Is Transocean a Buy?

After a painful late 2015 and early 2016 that saw crude oil prices fall to their lowest levels in the past decade, the oil industry has undergone a bit of a transformation. Gone are the "drill, baby, drill" days of $100 oil; instead, the most successful operators are the ones that have learned to practice fiscal discipline and live more within their cash flow.

No other segment of the industry has faced more hardship than offshore drillers. The past several years marked a low point in spending on offshore resource development, leading to a huge amount of consolidation, more than a few bankruptcies, and scrapping of old vessels by everyone who survived.

Of the survivors, Transocean (NYSE: RIG) has emerged stronger. Its fleet is newer and higher-spec, and over the past year, oil and gas producers have begun showing a willingness to spend money offshore again. That should bode well for Transocean's prospects. But is it a buy right now? Based on its book value, and what investors have typically been willing to pay, yes. But its cash flow multiple isn't nearly as cheap, and declining operating profits aren't exactly what investors want to see right now.

Let's take a closer look at the company and its prospects and get to the bottom of whether it's worth buying today or not.

The book value argument says it's a buy, but...

Book value can be a really handy way to value a company. In short, it measures assets minus liabilities. Taking it a step further, tangible book value removes any intangibles (primarily goodwill) from the equation and focuses on hard assets like real property, cash, and in the case of an offshore driller, its drilling vessels.

In a general sense, if one is able to buy shares of a company for less than book value, it's cheap. The easiest way to determine if a stock sells for less than book value is the price-to-book-value ratio. Anything less than 1 means a stock trades for less than the book value of a company's assets. Here's Transocean:

That's right -- its shares trade for 37% of book value at recent prices. In other words, if you bought every share at today's price, you'd buy the company for $0.37 on every dollar it values its assets for. Yet as you can also see, it's traded for a discount to book value for basically five years now, and the current valuation is sharply below the long-term median book value it has traded for.

So what gives? A couple of things. First off, book value for many offshore drillers, Transocean included, has been a bit of a moving number the past few years. Dozens of companies have had to scrap hundreds of vessels, resulting in billions of dollars of asset writedowns. For Transocean, its tangible book value peaked in 2017 above $15 billion as it was both scrapping old vessels while also adding a lot of new ones, then falling below $12 billion in 2018 as it continued to aggressively scrap uncompetitive vessels.
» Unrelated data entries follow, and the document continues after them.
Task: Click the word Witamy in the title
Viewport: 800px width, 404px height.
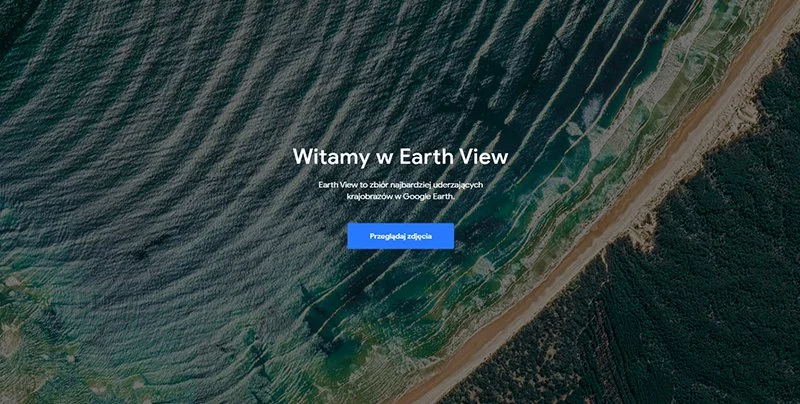Action: click(x=331, y=157)
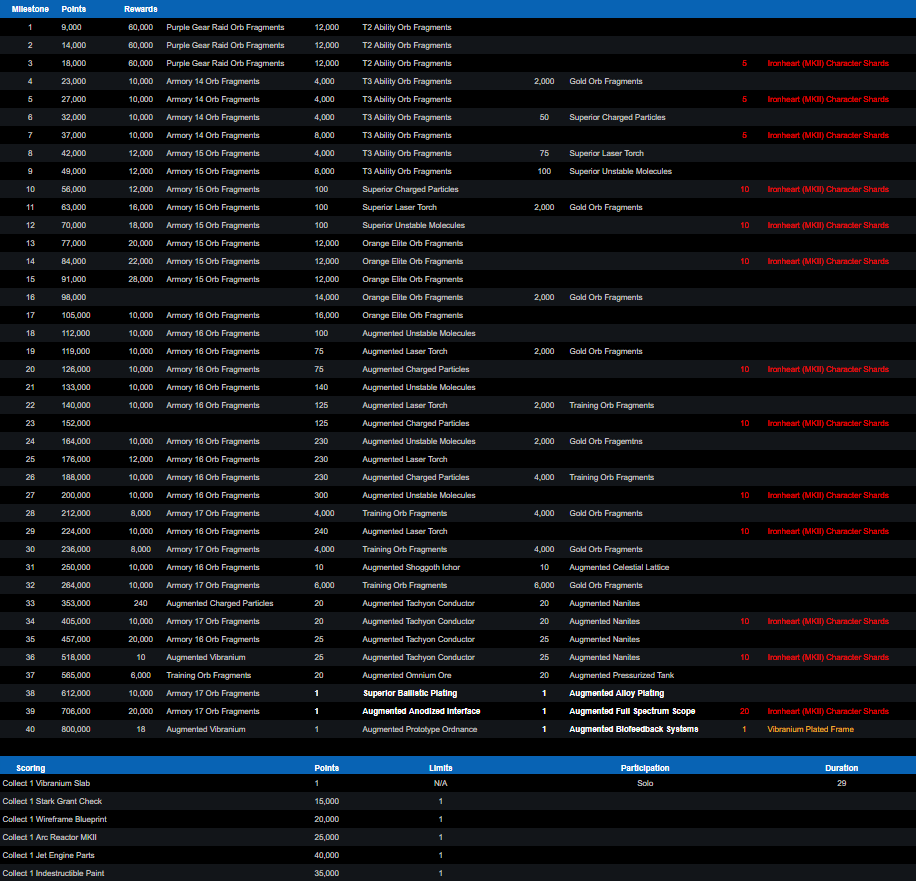Select Augmented Biofeedback Systems reward

tap(633, 730)
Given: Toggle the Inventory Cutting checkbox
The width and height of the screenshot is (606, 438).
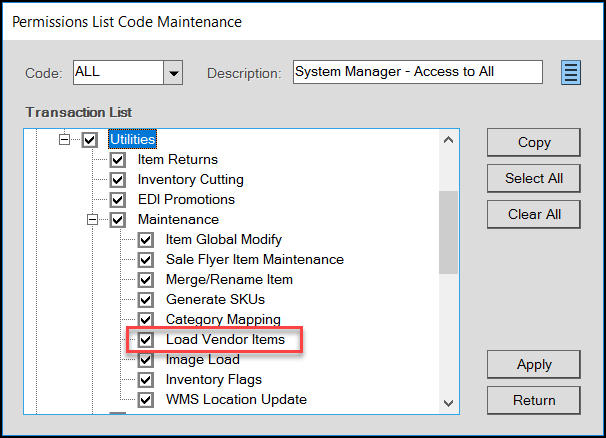Looking at the screenshot, I should (x=117, y=180).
At the same time, the quality of its cash flow steadily deteriorated during the downturn:

When you're a cash cow, investors will pay a premium to own a piece of the action. When cash flow dries up, the incentive to own the business goes out the window and book value becomes a footnote.

Transocean's cash flow has continued to diminish the past two years, even as it has removed more older vessels and expanded its high-spec drilling fleet:

Shares now trade for nearly 10 times cash from operations. By this measure, Transocean's stock is now the most expensive it's been in a decade.

Expensive or cheap? It depends on what happens next

I'm sure it's infuriating for many investors when the analysis uncovers this dichotomy: The same stock assessed under two different measures is either expensive or cheap. The only way to determine which is most likely the correct measure is to project what happens going forward.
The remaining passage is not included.